What is being asked ->
All lines with the word "screenshot" must be pulled from the entries below.
= Beginning of Section =
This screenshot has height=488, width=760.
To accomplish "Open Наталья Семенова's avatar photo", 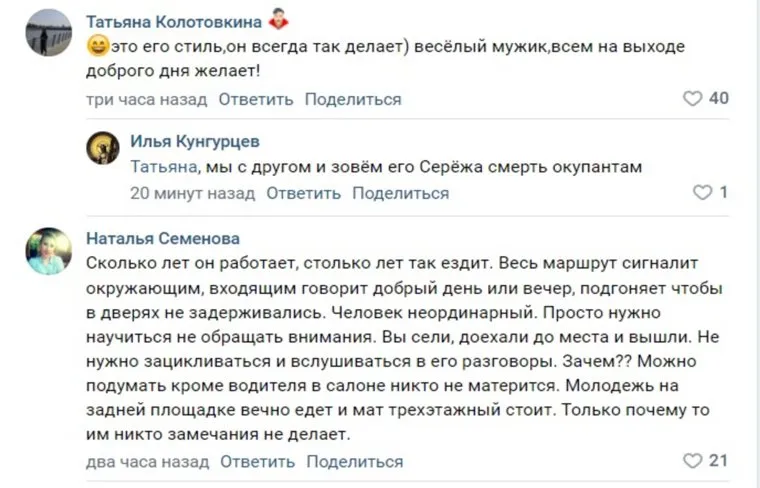I will pyautogui.click(x=49, y=250).
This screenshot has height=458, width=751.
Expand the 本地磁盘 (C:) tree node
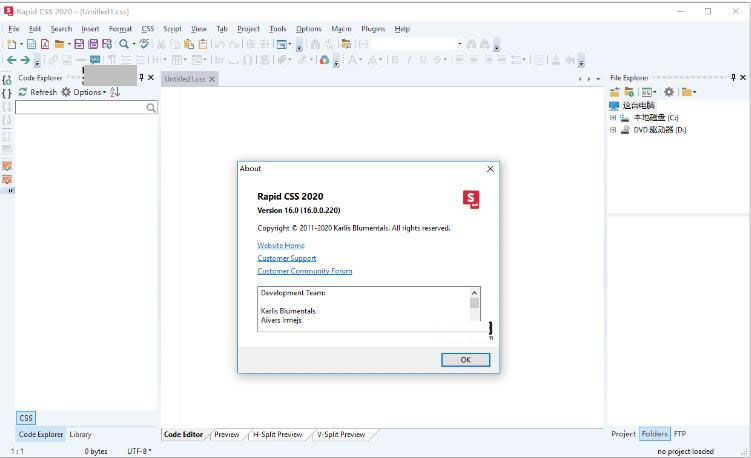click(613, 117)
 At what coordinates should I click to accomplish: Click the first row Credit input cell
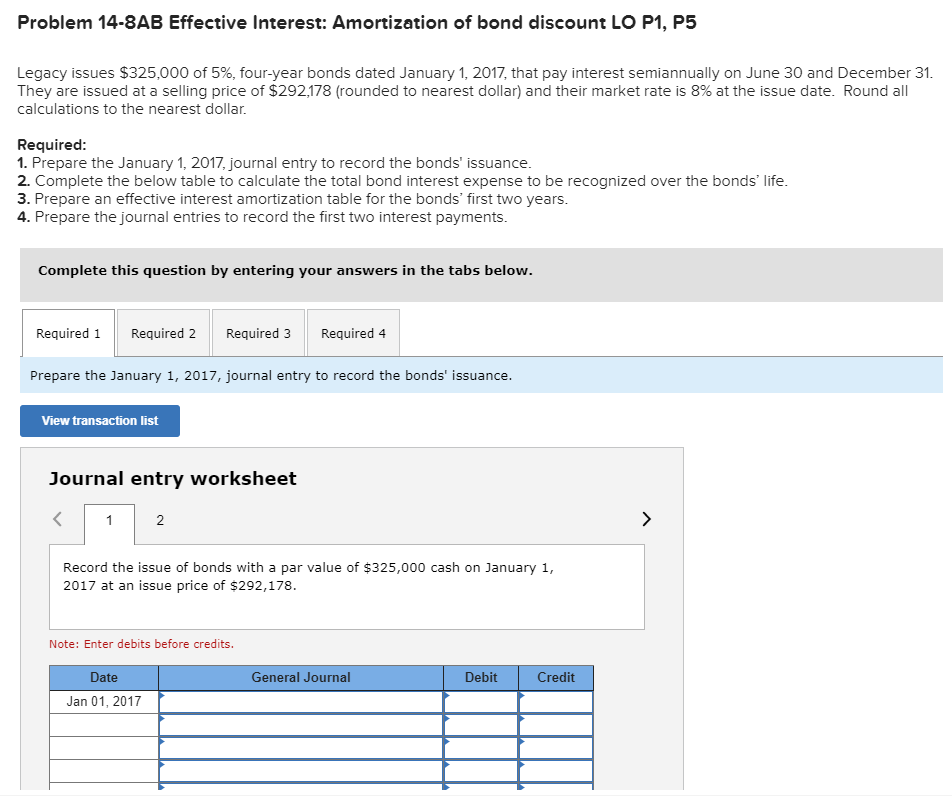pyautogui.click(x=556, y=701)
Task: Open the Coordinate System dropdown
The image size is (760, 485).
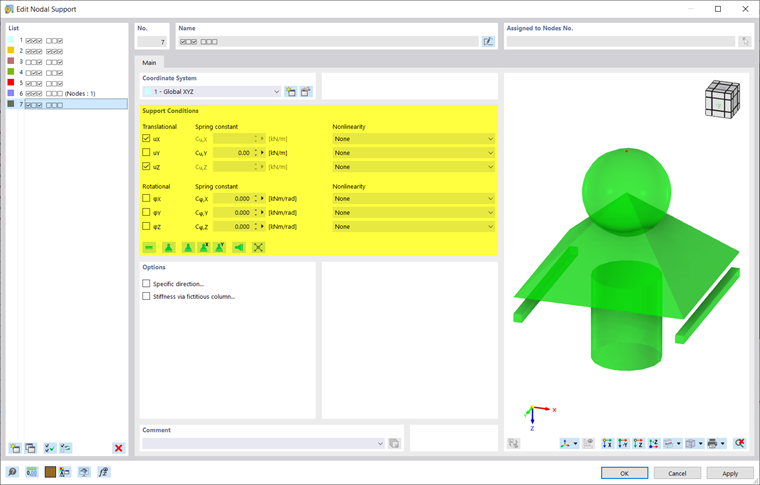Action: (x=212, y=92)
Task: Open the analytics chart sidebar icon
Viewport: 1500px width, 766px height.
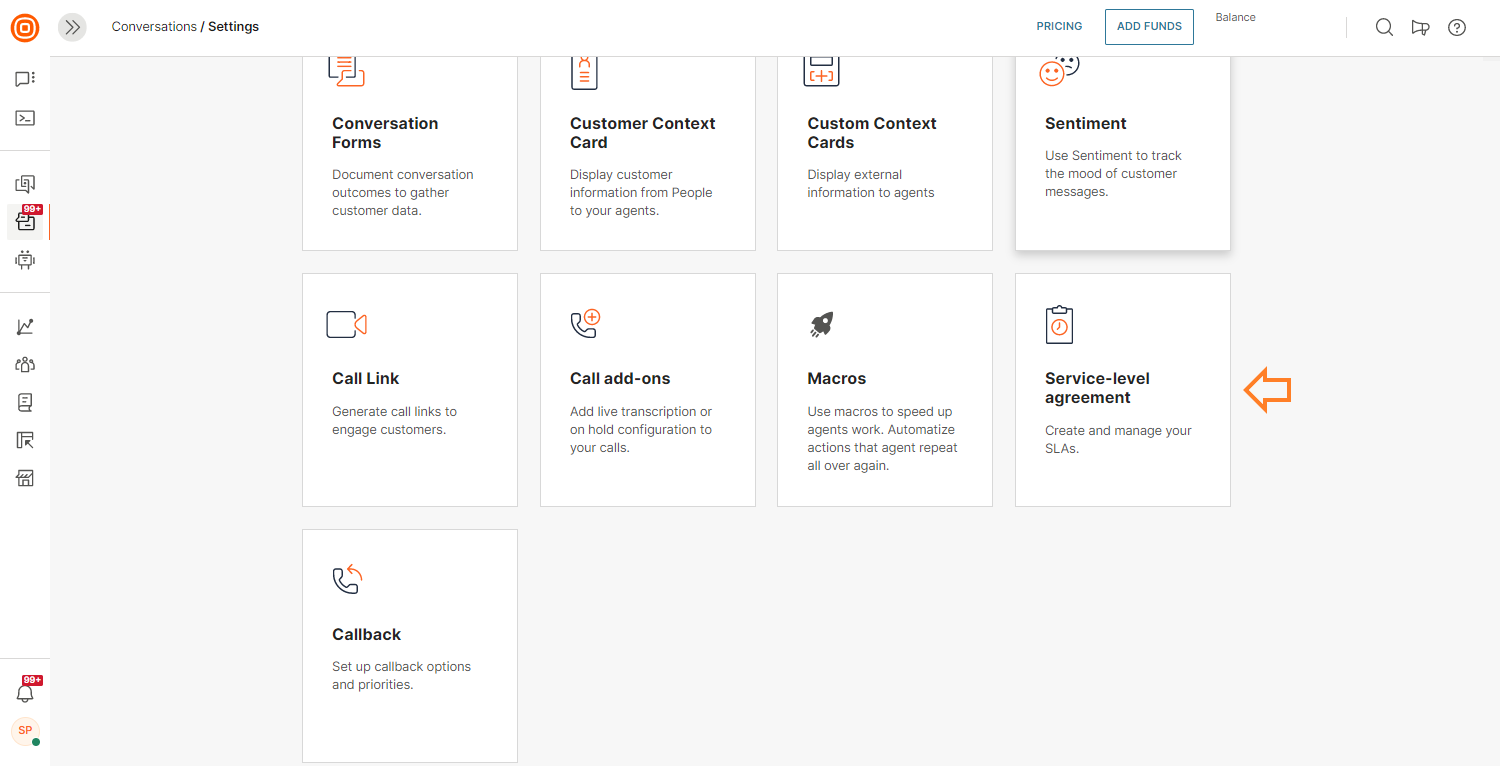Action: (25, 327)

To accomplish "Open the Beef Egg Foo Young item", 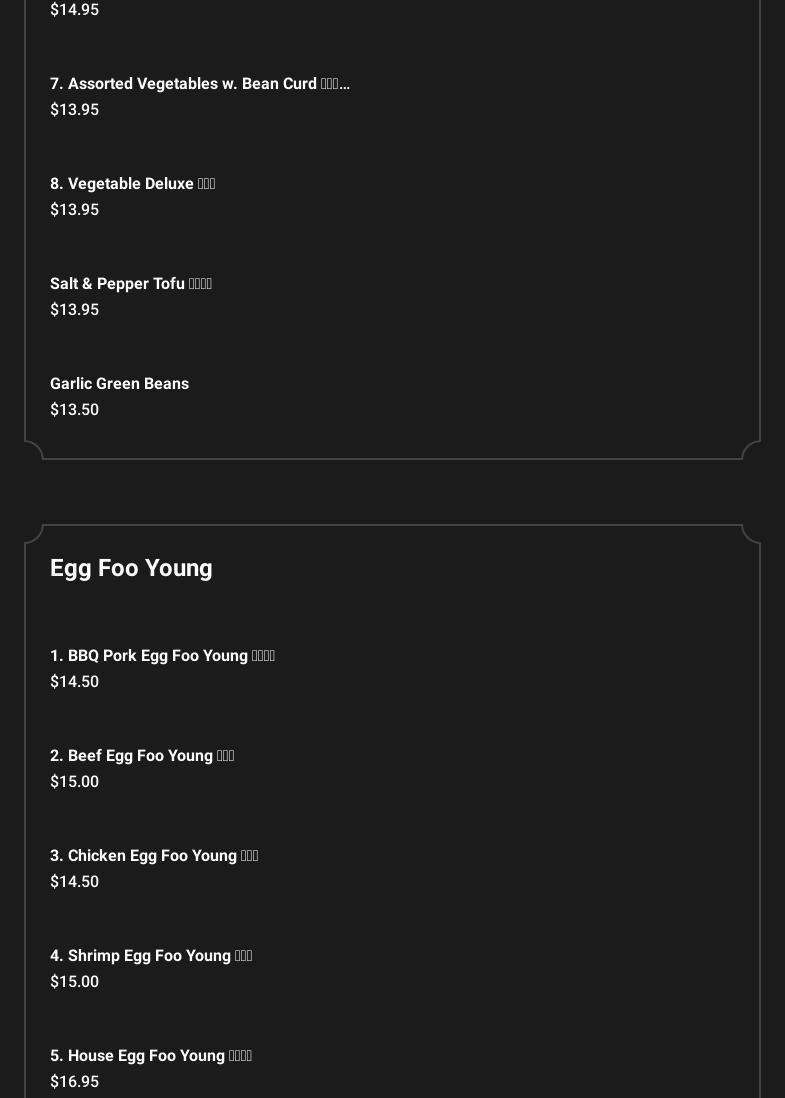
= End of Section =
Result of this task ->
This screenshot has height=488, width=760.
This screenshot has height=458, width=751.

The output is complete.